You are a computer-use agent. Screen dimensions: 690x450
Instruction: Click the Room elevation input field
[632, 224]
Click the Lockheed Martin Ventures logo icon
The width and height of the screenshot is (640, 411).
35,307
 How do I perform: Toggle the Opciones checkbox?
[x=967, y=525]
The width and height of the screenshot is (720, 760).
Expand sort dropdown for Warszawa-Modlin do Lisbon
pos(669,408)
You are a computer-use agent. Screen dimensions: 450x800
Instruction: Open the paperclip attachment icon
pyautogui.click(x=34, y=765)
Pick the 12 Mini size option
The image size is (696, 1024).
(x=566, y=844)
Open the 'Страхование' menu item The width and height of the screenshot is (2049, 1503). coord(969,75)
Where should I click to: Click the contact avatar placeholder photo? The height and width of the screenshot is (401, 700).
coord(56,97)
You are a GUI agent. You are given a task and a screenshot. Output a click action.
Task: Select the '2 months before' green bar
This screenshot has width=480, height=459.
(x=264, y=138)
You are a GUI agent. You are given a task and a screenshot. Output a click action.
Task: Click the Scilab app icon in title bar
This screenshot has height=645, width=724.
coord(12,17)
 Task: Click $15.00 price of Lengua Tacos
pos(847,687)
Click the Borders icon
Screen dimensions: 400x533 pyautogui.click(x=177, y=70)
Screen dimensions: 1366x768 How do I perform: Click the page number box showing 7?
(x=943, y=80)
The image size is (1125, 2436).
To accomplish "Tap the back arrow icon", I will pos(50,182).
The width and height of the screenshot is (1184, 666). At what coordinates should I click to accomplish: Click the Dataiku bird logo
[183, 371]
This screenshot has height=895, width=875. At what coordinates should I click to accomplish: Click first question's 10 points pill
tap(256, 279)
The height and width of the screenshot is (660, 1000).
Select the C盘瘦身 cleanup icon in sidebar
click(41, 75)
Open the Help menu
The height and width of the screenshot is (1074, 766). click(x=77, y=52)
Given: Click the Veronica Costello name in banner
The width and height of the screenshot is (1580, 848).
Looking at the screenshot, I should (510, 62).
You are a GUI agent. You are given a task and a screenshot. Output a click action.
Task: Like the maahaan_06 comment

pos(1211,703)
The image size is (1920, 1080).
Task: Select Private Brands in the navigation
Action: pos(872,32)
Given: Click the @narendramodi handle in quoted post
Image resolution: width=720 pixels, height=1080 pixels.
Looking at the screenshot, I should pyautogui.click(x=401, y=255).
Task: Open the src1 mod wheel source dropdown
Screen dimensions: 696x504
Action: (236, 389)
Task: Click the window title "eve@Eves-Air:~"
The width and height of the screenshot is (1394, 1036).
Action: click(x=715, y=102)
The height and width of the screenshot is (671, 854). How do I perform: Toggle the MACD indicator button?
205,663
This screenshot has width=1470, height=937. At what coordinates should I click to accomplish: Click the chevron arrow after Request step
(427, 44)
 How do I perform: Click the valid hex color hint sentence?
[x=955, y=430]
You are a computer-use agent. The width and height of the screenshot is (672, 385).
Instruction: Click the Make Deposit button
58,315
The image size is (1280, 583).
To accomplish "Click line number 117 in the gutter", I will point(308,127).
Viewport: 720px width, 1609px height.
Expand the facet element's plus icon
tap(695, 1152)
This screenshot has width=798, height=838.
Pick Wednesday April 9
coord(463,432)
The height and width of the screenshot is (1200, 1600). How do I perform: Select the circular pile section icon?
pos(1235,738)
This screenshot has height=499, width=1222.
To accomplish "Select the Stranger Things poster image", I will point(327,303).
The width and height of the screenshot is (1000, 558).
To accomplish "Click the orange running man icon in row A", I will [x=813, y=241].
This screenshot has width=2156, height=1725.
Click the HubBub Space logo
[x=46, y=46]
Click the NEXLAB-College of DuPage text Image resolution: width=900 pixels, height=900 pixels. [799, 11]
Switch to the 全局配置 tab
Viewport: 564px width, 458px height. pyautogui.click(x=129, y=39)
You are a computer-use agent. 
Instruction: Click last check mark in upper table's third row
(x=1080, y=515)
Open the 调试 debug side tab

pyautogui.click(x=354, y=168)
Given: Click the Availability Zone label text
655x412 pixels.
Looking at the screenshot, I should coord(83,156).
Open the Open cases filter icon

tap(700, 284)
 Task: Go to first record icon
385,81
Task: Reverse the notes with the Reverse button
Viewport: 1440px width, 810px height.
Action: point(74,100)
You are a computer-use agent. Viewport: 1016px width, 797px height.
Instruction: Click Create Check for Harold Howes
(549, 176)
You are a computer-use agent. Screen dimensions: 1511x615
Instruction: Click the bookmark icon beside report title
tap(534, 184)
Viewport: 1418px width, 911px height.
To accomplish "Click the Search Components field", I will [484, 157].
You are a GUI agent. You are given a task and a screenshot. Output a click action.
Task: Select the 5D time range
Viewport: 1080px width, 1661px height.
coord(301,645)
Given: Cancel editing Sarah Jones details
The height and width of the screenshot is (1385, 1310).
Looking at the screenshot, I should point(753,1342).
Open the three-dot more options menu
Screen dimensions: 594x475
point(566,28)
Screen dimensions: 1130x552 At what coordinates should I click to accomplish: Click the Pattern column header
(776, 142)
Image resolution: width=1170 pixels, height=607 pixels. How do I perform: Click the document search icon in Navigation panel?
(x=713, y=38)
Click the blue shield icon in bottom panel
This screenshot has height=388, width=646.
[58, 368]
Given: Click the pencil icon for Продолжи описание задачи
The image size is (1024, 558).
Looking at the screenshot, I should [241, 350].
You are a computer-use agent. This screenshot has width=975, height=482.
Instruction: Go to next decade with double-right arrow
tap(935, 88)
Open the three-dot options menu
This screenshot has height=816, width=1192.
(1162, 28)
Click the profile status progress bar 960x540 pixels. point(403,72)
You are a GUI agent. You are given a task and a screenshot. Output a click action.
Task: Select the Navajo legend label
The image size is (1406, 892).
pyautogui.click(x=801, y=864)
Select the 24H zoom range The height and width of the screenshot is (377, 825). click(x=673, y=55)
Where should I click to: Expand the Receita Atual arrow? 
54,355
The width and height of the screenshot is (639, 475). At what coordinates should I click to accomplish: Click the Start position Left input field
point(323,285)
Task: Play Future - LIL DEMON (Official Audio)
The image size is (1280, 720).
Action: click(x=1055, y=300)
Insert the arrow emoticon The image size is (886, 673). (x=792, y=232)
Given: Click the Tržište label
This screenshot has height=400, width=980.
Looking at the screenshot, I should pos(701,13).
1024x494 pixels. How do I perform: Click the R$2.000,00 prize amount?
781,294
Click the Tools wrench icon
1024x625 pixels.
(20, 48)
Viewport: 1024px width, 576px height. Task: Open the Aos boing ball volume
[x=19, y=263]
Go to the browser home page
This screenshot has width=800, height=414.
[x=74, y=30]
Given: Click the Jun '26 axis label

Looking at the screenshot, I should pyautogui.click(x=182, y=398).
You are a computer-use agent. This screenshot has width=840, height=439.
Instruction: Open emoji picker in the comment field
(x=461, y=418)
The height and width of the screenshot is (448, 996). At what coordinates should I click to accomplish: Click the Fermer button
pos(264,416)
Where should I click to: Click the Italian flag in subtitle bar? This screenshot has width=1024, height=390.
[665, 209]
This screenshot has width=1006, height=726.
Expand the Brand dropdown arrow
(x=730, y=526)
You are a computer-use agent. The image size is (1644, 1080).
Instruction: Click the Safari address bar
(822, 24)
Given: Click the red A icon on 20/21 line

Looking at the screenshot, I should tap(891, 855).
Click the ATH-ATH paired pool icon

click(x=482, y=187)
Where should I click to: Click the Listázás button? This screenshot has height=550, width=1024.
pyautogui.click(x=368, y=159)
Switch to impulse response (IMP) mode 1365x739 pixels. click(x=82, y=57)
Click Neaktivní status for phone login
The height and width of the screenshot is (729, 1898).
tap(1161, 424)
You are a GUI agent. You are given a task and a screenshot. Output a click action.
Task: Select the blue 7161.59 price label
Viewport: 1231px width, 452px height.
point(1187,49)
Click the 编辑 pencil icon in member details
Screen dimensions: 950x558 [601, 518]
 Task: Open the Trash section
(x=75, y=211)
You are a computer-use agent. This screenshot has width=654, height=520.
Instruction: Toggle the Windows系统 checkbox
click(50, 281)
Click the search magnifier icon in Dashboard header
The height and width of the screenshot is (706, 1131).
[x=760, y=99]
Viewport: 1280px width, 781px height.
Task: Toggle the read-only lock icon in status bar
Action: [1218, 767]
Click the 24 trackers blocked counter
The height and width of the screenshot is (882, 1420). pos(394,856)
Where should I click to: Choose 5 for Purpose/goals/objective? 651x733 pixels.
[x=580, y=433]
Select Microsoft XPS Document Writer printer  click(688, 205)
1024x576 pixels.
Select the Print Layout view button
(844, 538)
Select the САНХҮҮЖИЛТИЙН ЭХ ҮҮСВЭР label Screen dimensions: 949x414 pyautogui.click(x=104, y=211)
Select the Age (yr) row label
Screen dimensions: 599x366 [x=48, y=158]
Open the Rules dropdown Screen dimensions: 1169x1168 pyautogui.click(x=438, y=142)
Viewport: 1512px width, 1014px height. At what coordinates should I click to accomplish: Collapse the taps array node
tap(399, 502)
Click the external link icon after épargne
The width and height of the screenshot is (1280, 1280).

- [Problem statement]: Please give only the number of lines in the listing that hold the word "text".

- [Exercise response]: 2